** STUDY MATERIAL follows **

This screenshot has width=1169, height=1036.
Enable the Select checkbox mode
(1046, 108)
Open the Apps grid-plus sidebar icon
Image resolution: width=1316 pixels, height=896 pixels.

** End of STUDY MATERIAL **

> _ABOUT THIS TASK_
An exact copy of every record is required.

> _THE COMPLETED TASK_
This screenshot has width=1169, height=1036.
Enable the Select checkbox mode
(1046, 108)
Open the Apps grid-plus sidebar icon
Image resolution: width=1316 pixels, height=896 pixels.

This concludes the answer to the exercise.